The aardwolf is primarily an insectivore, specialised for feeding on termites of the genus Trinervitermes and Hodotermes, which it consumes by licking them up with its long, broad tongue. An aardwolf can eat 300,000 Trinervitermes on a single outing.
Except for the aardwolf, hyenas are known to drive off larger predators, like lions, from their kills, despite having a reputation in popular culture for being cowardly. Hyenas are primarily nocturnal animals, but sometimes venture from their lairs in the early-morning hours. With the exception of the highly social spotted hyena, hyenas are generally not gregarious animals, though the striped and brown hyenas may live in family groups and congregate at kills.
Spotted hyenas are one of the few mammals other than bats known to survive infection with rabies virus and have shown little or no disease-induced mortality during outbreaks in sympatric carnivores, in part due to the high concentration of antibodies present in their saliva.
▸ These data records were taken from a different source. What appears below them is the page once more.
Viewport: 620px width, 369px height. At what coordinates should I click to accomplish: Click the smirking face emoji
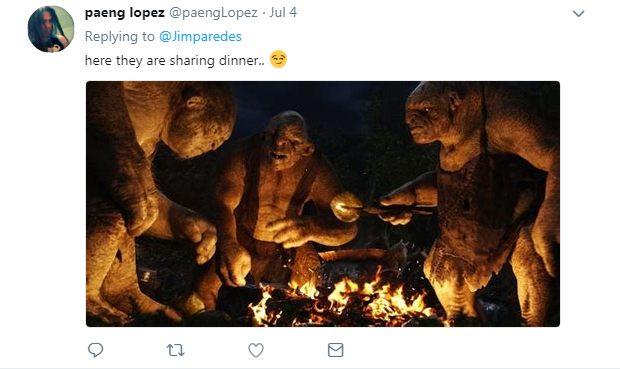(x=278, y=59)
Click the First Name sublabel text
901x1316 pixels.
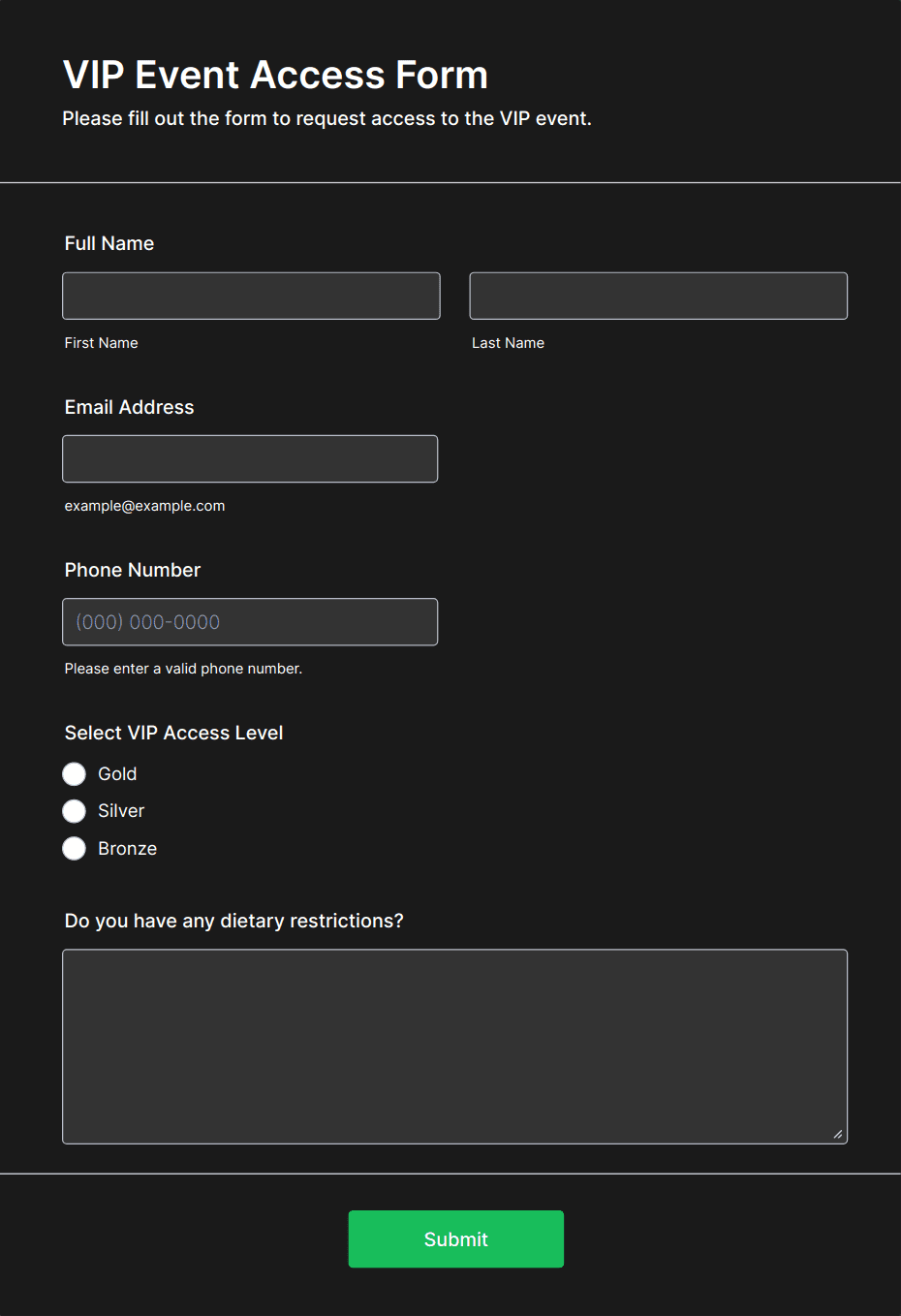click(101, 342)
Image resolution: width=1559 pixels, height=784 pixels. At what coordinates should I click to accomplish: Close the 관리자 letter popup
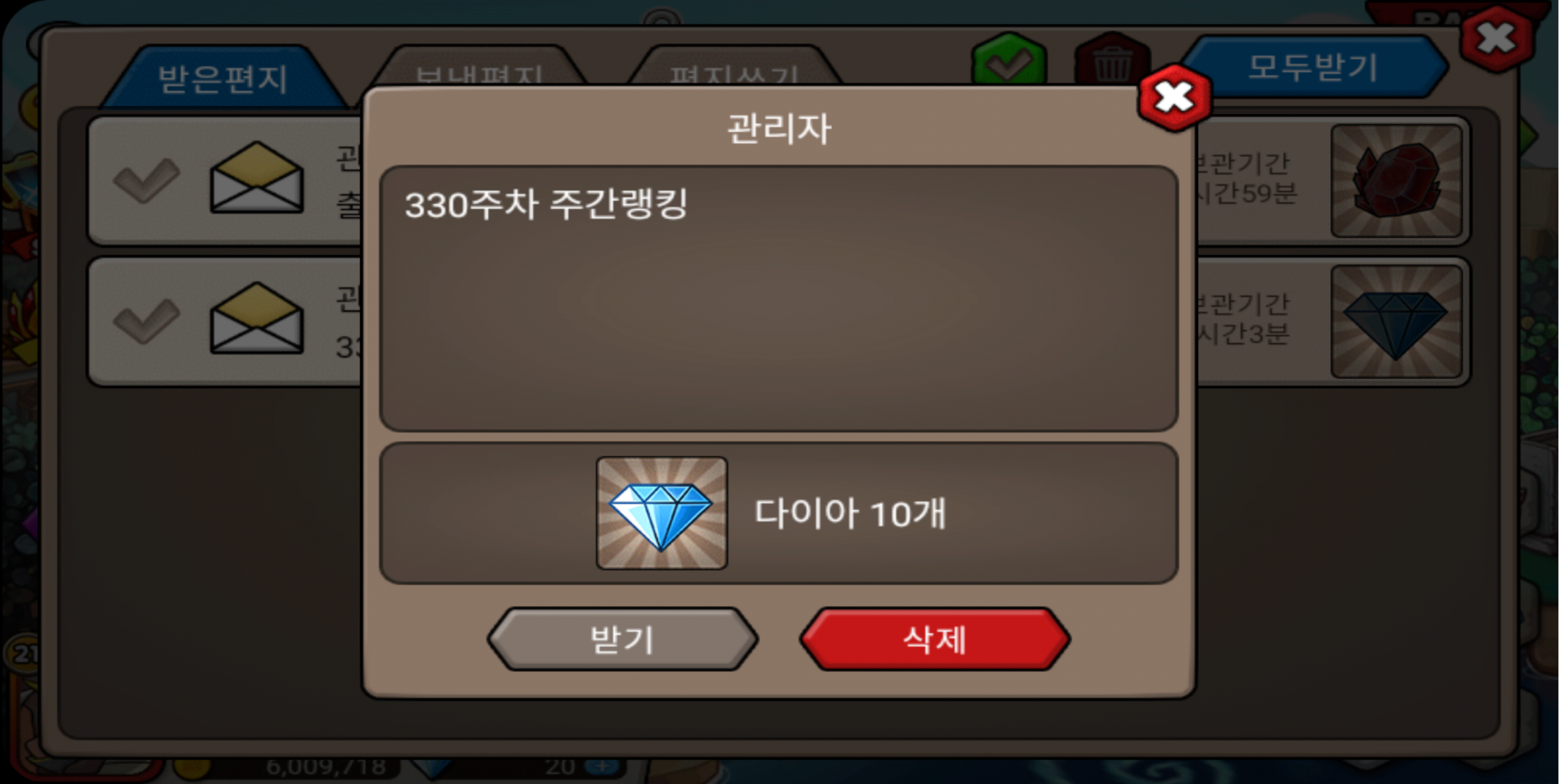(x=1174, y=97)
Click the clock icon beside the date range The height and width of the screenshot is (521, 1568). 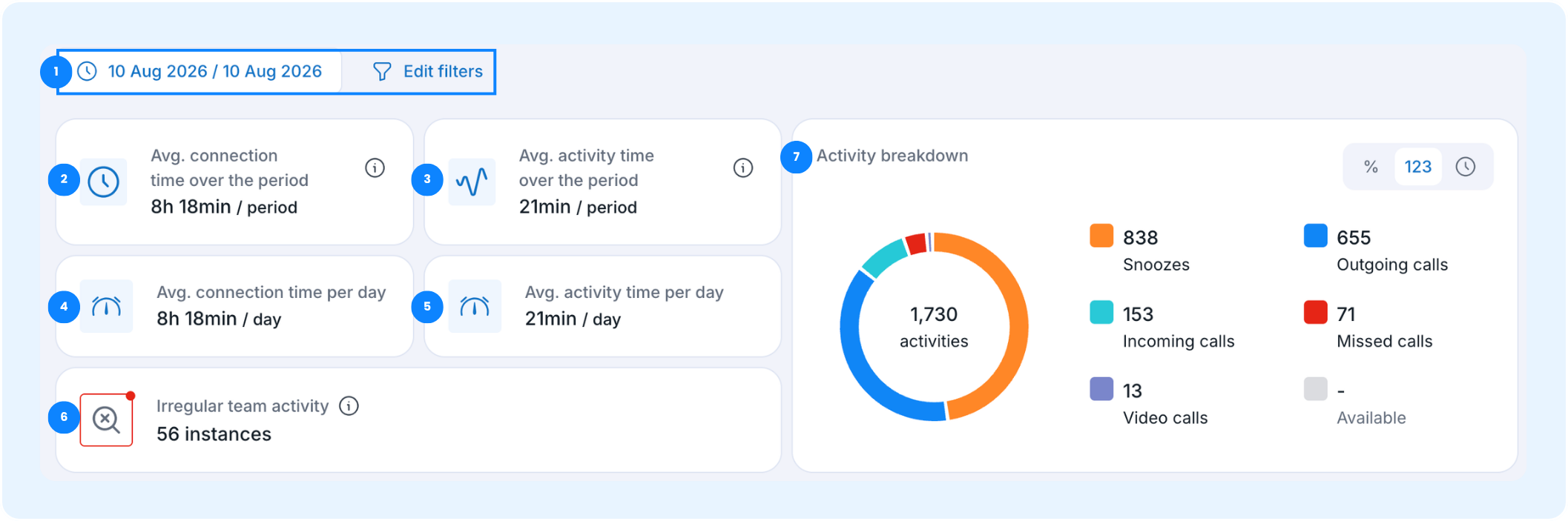point(88,71)
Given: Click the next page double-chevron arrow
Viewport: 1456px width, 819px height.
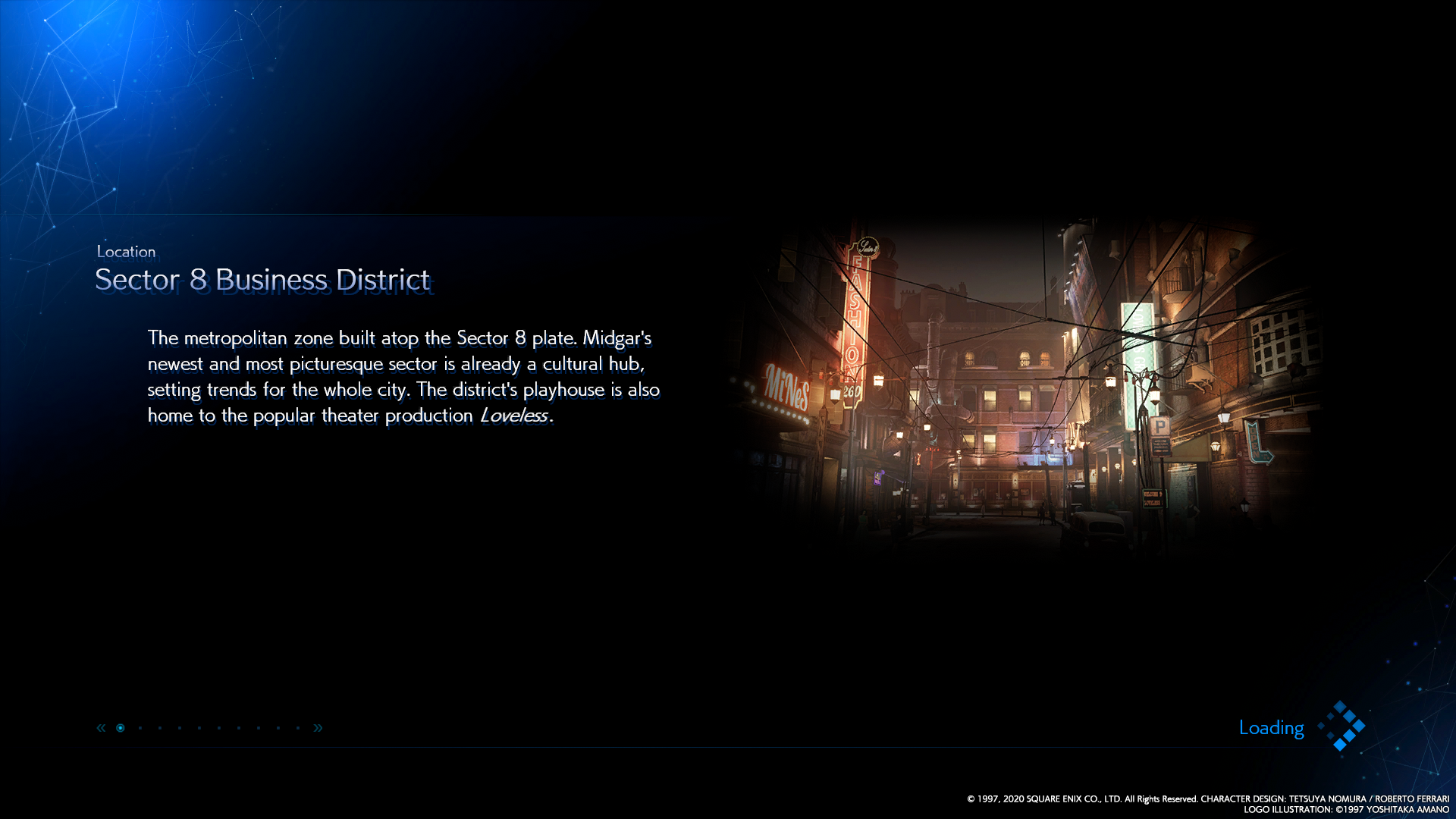Looking at the screenshot, I should click(x=318, y=728).
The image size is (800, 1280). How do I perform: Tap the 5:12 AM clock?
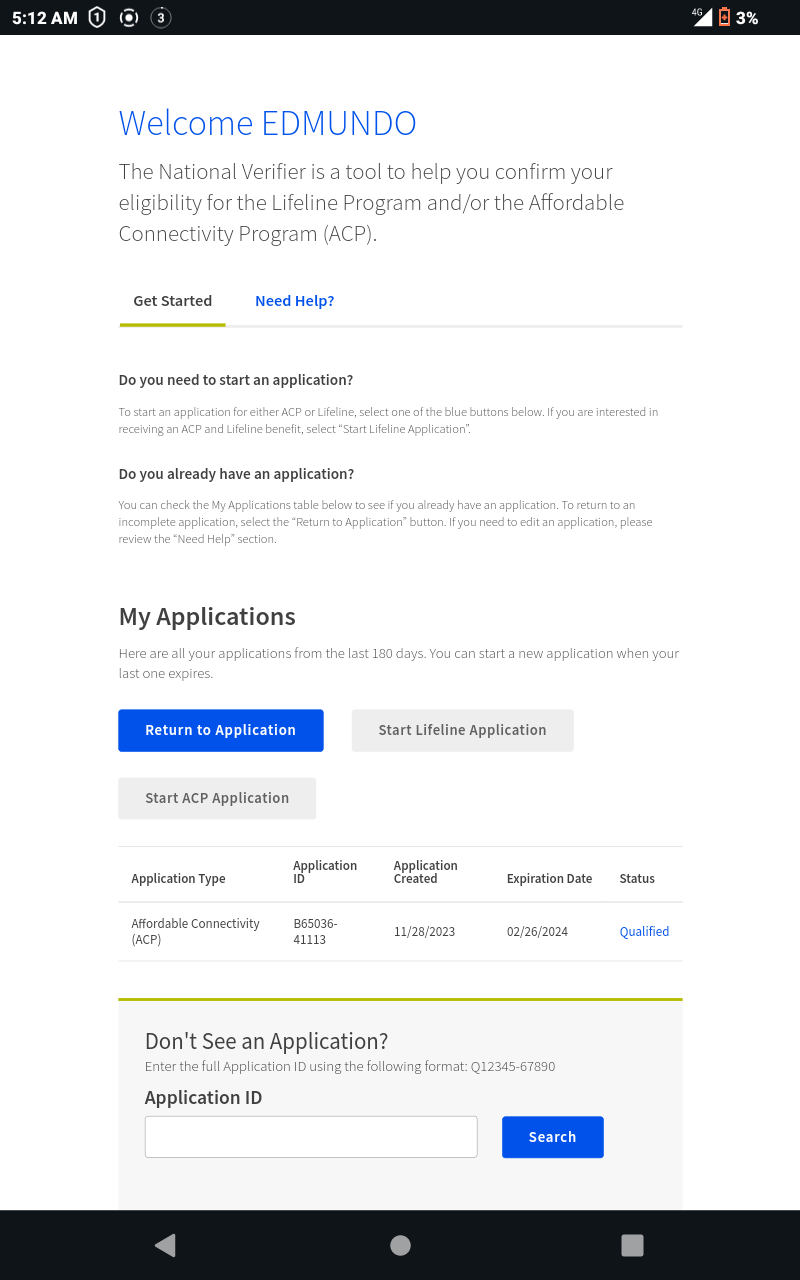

Despite this perceived unique disease resistance, little is known about the immune system of spotted hyenas, and even less is known about other Hyaenidae species.

(Crocuta crocuta)
Spotted Hyena
Гієна плямиста
It is widespread in Africa and occurs in almost all open habitats south of the Sahara, including semi-deserts, savannas, woodlands, dense dry forests, and even montane regions at elevations up to 4,100 m.

(Hyaena hyaena)
Striped Hyena
Гієна смугаста
It has a fairly large, though fragmented, range that spans northern and eastern Africa, the Middle East, the Arabian Peninsula, Turkey, the Caucasus, Central Asia, India, and Nepal. Throughout most of its range, it inhabits arid or semi-arid open areas, often characterized by sparse shrubland.

(Parahyaena brunnea)
Brown Hyena
Гієна бура
It inhabits desert areas, semi-desert, and open woodland savannas in southern Africa, including Angola, Botswana, Lesotho, Mozambique, Namibia, South Africa, and Zimbabwe.

(Proteles cristatus)
Aardwolf
Земляний вовк
There are two distinct populations: one in Southern Africa, and another in East and Northeast Africa. It lives in open, dry plains and bushland, avoiding mountainous areas.